QUESTIONS:
(1) In the notes on swallowing and the stomach below, how long do the peristaltic waves of a normal swallow last?
(2) In the notes on swallowing and the stomach below, rewrite the paragraph beginning "Failure of the lower" as a short bulleted list that keeps its main facts.

EXTRACT TO READ:
++++++++

The food then moves down the oesophagus
and is propelled by peristaltic waves and
gravity.
Describe the ‘normal swallow’
Deglutination initiated by swallowing
centres in the medulla.
Peristaltic waves pass down the oesophagus
and last 7-10 seconds.
Lower oesophageal sphincter allows food to pass into the stomach.
What is Achalasia
Failure of the lower oesophageal sphincter to relax. Food sticks on its way down, and it is more difficult to swallow food in comparison to liquid. There is also damage to the muscle of the oesophagus, preventing the oesophagus from being able to produce peristalsis. Unknown cause, although it could be hereditary or caused by inflammation. Treatment: physical distension of the LES or surgical removal of the LES. Diagnosed using a barium swallow showing distension (bird’s beak formation) of the oesophagus.
What are the motor functions of the stomach
Receives food
Stores food (volume empty 50 ml, full 2 l (extreme uncomfortable feeling)).
Breaks up food and mixes it with gastric juice to form chyme.
Delivers chyme at a controlled rate into the duodenum
What forms the proximal motor unit
The stomach is made of three regions: fundus, body, antrum.
This can be further divided by function: the fundus and body
forms the proximal motor unit. This acts as a temporary reservoir
for food. It is aided by the shape of the stomach, with rugae,
allowing to stomach to expand. Receptive relaxation is where the
muscle fibres can stretch without increasing their tone. This is
initiated by vago-vagal inhibitory reflex. Stretching of muscle
without increasing tone, means that there can be a minimal
increase in intra-gastric pressure. When empty, the pressure is 5
mmHg. Ingesting a meal of up to 1 L is allowed before this will
change, and stretching causes the uncomfortable feeling (increase in intra-gastric pressure).
What is the distal motor unit
Comprised of the antrum and pyloric sphincter.
Functions to propel chyme, mix chyme with gastric secretions and regulate
gastric emptying.
Thicker muscular walls. About 3 contractions per unit.
Retropulsion is where the food contents are moved back into the more
proximal regions of the stomach, further mixing and churning the food.
How do hunger pangs occur
Occurs after 8 hours of the stomach being empty. The stomach can hold food
for up to 4 hours, so hunger pangs occur 12 hours after ingestion.

++++++++

SUPPLIED MATERIAL:

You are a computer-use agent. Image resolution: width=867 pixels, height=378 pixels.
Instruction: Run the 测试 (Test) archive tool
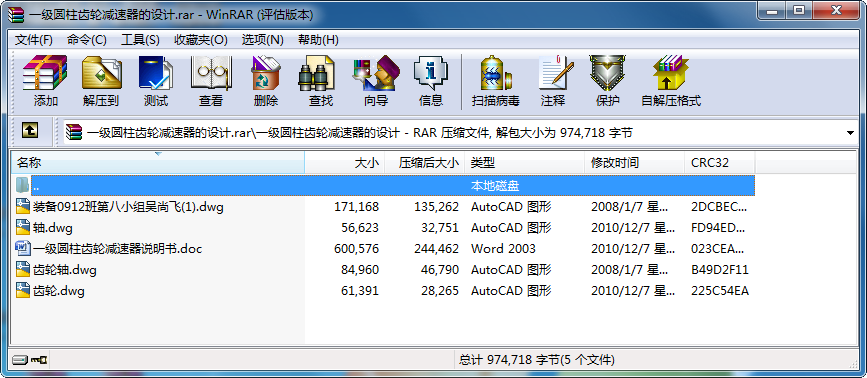pos(155,81)
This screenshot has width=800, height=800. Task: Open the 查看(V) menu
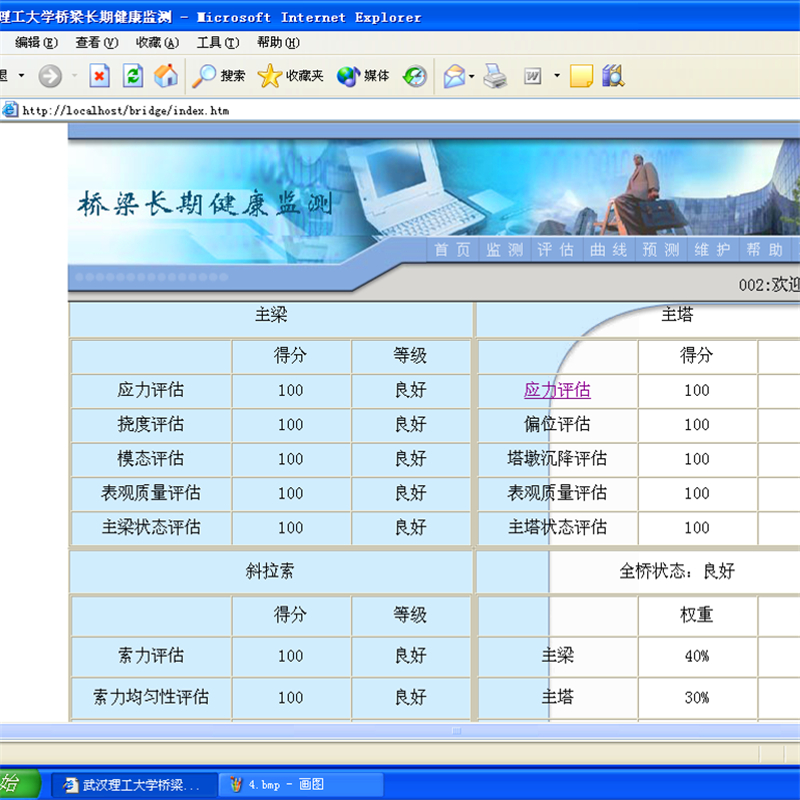point(96,42)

++++++++

TASK-BY-TASK RESULTS:
(1) They last 7 to 10 seconds.

(2)
- Achalasia is the failure of the lower esophageal sphincter (LES) to relax.
- Food sticks on its way down, and solid food is harder to swallow than liquid.
- Damage to the esophageal muscle prevents the esophagus from producing peristalsis.
- The cause is unknown but may be hereditary or inflammatory.
- Treatment is physical distension or surgical removal of the LES.
- Diagnosis is by barium swallow, which shows distension of the esophagus (bird's beak formation).